Have you ever had a true meeting, perhaps with a mysterious stranger who left you with a spiritual message that has stayed with you throughout your life.

“Don’t play what’s there, play what’s not there.”  Miles Davis


​Jazz is all about improvisation. Nevertheless, a jazz musician always returns to what is called the base line. You can improvise all around the base line, but you must always return to it.

Is this not what the spiritual path is about?

One’s Sādhanā, or spiritual journey, is concerned with the return to the One, the Ground of Being. This reflection provides us with a profound sense of what free will is. We have the freedom to go off in any direction, and we can riff all we may wish. Nevertheless, in order to be an accomplished musician in life, we must continue to return to the base line. Otherwise,we will find ourselves to be without direction.

Free will allows us to move away from the trajectory of our soul, but we must eventually return to the base line.

What is this base line? I feel that this is the movement of the soul along its divine trajectory. Do you feel you’ve lost a sense of your life’s trajectory?


“Life is Like a Jazz Piece”

POINTS FOR REFLECTION

1) Are you entirely certain that we exercise free will? 

2) Do you believe that the totality of past events inevitably causes what occurs in the present moment?

​3) Is there such a thing as inevitability? Given that most behavior is not mindful, can we reasonably speak of freedom?

4) On the other hand, can you imagine the sheer freedom of experiencing the soul’s movement along its divine trajectory?

3 thoughts on “Life is Like a Jazz Piece”

  1. It’s an interesting observation, Tim. It seems valid, to me! I, like you, have spent my life largely in search of the elusive baseline, only to recently discover that it’s been within me the whole time.

    From what I’ve witnessed, most people, including fellow travelers along this road, only get as far as their intellects can take them. They have voluminous knowledge of most of the great philosophers of the age, and for many, (not including you, I don’t think), that seems to substitute for actually getting there.
    To me, simply knowing this stuff is much like my knowing as much as I do about how to play the flute, or cello. That’s quite a bit. But when I try to play a flute, I sound like I’m blowing into a coke bottle! And there’s an even stronger parallel there than meets the eye.
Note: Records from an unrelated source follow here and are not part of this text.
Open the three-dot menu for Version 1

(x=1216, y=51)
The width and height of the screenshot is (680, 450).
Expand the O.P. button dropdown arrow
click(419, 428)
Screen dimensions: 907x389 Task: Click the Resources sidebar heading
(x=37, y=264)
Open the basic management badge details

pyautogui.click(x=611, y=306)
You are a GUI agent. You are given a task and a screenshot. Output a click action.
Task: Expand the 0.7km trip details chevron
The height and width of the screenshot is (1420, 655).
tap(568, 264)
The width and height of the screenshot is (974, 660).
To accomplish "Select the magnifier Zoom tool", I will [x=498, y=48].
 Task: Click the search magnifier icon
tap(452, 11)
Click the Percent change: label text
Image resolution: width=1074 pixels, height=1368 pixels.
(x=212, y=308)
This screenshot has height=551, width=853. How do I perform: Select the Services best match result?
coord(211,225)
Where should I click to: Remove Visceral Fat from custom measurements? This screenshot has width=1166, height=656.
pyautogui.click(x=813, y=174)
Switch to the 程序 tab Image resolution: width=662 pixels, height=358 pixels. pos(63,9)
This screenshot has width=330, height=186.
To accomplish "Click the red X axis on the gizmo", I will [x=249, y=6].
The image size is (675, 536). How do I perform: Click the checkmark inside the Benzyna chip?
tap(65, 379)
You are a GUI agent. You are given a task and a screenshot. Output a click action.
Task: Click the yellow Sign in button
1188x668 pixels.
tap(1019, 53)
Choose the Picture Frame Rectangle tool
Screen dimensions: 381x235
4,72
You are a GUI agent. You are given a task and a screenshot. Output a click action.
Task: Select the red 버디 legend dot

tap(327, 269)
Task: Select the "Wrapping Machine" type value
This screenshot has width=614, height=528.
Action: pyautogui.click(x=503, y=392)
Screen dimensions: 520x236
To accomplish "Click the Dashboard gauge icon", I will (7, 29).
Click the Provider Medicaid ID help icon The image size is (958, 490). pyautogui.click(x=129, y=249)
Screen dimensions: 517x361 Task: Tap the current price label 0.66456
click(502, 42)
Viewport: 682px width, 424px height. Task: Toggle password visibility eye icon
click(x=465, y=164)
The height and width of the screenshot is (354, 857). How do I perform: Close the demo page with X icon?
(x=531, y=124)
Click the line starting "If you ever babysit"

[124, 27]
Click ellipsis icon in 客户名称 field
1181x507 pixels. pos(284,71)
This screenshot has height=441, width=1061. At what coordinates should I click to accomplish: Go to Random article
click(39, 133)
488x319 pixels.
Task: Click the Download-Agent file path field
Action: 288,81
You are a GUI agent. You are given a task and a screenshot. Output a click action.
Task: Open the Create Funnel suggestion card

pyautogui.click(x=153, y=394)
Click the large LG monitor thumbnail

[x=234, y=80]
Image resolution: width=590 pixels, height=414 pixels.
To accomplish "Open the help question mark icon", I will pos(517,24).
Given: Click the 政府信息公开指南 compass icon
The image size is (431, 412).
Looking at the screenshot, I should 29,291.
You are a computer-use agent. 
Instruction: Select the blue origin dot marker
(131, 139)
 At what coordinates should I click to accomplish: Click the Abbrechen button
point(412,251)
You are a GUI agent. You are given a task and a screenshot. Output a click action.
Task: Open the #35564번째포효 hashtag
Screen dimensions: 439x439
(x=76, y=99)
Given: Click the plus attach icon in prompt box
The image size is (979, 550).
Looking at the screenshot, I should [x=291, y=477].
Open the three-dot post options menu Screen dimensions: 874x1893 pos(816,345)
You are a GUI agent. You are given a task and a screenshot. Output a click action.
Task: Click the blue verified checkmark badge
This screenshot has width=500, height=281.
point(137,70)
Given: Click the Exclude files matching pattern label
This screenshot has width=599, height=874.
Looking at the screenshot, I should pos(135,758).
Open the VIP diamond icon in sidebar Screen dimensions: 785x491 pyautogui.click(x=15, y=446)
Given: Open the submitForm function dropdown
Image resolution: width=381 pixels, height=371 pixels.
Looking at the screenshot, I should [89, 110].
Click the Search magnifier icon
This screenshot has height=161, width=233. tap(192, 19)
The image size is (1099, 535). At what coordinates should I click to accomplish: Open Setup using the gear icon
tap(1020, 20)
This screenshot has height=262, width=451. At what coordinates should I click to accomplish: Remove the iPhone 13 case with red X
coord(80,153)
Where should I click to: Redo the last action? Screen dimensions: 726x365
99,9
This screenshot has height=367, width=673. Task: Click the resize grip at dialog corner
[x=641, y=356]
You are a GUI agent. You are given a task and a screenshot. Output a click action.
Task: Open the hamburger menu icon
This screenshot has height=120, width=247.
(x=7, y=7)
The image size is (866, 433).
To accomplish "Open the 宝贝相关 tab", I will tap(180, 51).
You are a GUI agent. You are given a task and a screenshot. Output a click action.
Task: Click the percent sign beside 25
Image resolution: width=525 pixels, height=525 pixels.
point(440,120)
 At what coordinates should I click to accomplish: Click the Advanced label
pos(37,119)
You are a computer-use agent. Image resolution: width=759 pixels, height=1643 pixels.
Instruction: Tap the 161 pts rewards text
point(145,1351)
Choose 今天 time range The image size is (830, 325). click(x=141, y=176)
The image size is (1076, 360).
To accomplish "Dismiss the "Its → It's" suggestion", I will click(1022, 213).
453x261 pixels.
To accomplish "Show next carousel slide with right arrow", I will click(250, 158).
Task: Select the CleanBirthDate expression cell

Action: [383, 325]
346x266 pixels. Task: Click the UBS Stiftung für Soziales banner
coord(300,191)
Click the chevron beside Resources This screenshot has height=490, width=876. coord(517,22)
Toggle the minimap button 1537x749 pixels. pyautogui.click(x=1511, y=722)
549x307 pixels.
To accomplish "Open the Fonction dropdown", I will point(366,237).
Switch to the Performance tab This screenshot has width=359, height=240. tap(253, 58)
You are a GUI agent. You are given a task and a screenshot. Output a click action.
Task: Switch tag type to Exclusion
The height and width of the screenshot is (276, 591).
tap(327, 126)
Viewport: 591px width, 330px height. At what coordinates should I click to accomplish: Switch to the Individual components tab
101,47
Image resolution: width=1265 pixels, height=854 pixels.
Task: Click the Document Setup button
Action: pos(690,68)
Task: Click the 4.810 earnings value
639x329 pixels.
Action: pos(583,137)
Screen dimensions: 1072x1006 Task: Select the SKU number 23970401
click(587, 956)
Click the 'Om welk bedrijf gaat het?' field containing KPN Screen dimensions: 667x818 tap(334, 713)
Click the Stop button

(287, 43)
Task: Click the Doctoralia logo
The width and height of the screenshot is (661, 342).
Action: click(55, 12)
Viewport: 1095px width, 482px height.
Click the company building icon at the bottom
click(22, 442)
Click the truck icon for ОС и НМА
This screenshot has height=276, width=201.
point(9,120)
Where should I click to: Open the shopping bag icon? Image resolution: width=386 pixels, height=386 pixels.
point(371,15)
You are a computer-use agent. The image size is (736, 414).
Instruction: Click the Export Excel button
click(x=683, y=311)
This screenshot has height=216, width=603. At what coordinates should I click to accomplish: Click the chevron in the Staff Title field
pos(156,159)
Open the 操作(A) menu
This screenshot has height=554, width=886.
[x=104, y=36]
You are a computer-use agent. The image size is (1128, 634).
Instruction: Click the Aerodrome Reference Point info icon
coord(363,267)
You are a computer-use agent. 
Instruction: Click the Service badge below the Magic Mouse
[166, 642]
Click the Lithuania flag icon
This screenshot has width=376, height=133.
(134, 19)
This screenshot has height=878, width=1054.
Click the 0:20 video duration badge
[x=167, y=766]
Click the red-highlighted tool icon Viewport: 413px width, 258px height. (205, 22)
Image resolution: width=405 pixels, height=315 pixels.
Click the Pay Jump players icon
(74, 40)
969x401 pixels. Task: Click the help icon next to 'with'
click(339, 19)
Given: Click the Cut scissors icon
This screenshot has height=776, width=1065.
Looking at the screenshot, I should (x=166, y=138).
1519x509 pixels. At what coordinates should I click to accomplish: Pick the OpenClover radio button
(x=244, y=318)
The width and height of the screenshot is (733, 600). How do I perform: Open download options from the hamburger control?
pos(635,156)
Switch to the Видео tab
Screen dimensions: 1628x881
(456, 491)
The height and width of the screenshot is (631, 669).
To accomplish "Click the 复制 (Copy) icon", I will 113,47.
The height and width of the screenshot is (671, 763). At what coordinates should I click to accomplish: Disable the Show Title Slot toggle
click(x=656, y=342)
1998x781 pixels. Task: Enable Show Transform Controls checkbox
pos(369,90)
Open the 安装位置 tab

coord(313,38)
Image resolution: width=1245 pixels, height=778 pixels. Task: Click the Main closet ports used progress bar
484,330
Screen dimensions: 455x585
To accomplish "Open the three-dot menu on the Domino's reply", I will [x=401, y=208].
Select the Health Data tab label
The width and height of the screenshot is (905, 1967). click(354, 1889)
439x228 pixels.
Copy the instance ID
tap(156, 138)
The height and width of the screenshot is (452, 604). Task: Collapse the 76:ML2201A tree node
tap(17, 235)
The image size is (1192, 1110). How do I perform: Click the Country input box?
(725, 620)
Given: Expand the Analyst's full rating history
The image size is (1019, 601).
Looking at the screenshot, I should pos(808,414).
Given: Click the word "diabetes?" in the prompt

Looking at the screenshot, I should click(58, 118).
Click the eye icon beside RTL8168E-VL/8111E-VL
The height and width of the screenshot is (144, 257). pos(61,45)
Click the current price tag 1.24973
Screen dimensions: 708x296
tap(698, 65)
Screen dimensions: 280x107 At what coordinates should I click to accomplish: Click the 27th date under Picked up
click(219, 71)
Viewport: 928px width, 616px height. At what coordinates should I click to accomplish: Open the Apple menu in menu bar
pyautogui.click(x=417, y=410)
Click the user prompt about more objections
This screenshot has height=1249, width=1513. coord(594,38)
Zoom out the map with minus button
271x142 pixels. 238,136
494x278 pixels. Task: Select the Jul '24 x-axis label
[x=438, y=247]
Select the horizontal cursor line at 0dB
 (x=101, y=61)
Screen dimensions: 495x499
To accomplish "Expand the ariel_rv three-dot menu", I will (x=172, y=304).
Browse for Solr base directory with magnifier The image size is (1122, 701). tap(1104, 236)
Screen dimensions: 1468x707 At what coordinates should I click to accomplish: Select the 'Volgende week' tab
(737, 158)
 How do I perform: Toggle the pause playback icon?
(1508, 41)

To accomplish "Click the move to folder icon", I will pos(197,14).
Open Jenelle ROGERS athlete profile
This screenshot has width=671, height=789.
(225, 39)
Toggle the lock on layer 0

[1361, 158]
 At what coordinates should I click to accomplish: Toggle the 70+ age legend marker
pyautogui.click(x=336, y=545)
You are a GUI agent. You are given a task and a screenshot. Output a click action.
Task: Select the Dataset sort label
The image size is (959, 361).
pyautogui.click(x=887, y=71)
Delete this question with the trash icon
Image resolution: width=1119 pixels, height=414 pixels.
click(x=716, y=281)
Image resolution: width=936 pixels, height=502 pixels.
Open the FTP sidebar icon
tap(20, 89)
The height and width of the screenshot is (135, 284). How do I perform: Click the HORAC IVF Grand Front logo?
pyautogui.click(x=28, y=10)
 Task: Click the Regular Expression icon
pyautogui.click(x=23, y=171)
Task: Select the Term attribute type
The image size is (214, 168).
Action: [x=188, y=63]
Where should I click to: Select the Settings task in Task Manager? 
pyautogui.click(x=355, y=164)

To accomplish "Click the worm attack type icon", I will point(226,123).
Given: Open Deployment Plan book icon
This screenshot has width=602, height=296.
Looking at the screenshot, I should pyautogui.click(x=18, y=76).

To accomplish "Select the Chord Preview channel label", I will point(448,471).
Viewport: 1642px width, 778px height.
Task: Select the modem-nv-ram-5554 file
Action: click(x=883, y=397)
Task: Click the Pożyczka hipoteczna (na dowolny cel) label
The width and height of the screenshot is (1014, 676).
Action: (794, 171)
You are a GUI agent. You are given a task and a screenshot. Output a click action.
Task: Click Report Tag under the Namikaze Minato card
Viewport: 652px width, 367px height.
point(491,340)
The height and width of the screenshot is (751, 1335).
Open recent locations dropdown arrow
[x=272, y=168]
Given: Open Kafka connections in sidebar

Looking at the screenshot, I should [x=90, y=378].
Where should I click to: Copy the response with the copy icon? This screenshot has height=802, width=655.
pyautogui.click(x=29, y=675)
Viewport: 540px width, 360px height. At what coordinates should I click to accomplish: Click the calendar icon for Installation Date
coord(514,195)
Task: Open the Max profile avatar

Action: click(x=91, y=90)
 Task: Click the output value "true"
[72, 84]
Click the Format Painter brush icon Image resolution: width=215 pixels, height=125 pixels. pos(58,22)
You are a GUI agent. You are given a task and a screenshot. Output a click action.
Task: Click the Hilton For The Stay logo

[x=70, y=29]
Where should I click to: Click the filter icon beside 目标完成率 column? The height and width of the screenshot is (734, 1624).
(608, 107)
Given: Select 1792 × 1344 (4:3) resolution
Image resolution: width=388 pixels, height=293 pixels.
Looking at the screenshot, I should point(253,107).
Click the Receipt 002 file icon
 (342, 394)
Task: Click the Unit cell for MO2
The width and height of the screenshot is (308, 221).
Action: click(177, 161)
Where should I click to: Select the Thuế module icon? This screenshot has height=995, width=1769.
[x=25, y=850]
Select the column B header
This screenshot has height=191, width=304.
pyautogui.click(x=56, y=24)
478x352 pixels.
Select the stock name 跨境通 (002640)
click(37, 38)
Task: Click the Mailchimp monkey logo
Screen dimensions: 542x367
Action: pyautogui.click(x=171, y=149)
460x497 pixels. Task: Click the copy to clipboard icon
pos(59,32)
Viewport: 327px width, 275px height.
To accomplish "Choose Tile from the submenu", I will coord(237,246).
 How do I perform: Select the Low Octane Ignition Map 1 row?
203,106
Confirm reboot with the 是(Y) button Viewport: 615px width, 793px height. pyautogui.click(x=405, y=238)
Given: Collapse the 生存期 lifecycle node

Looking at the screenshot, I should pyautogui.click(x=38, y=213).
More on that, later.

  2. I was told that among jazz saxaphonists, it is said “it’s easy play the sax poorly; it’s very difficult to play it well”. This harkens back to a quote elsewhere on your site: “the unexamined life is not worth living”. So, it takes no discernment to live life poorly, but much intent, and practice, to live it well.

    Unless one finds oneself to be a savant of living, just from Grace. (I hear tell.)

  3. Also, Tim, I’ve got to say your ‘points for reflection’ are excellent. They really take us to the point of not-knowing, from which all wisdom must arise.